[Exercise data]

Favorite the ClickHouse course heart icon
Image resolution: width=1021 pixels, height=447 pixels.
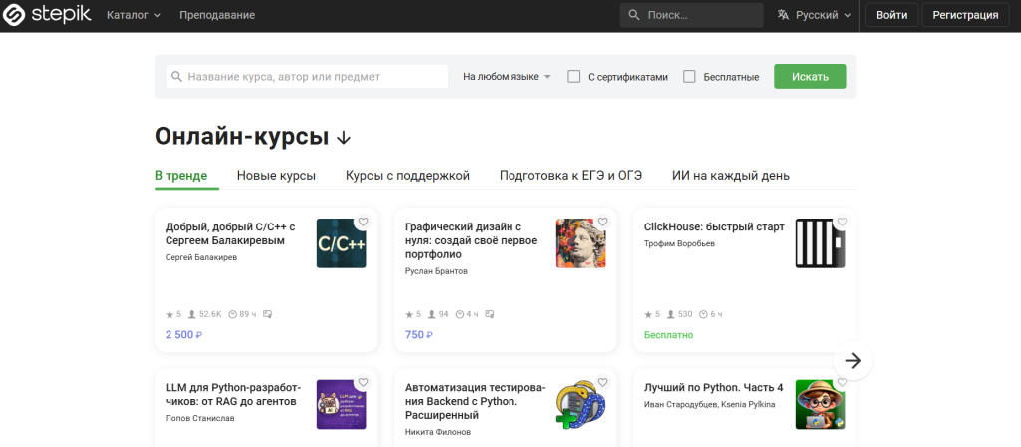[843, 222]
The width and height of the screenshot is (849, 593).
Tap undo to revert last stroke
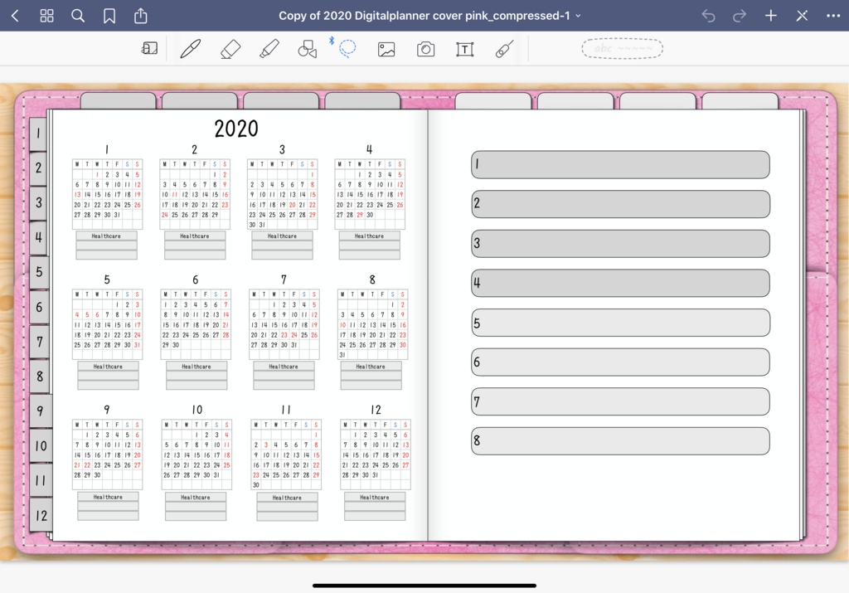[708, 14]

[/Exercise data]

• [What you have to do]:
Please output each line above exactly and omit all images.

• [Problem solution]:
Favorite the ClickHouse course heart icon
Image resolution: width=1021 pixels, height=447 pixels.
[843, 222]
The width and height of the screenshot is (849, 593).
Tap undo to revert last stroke
[708, 14]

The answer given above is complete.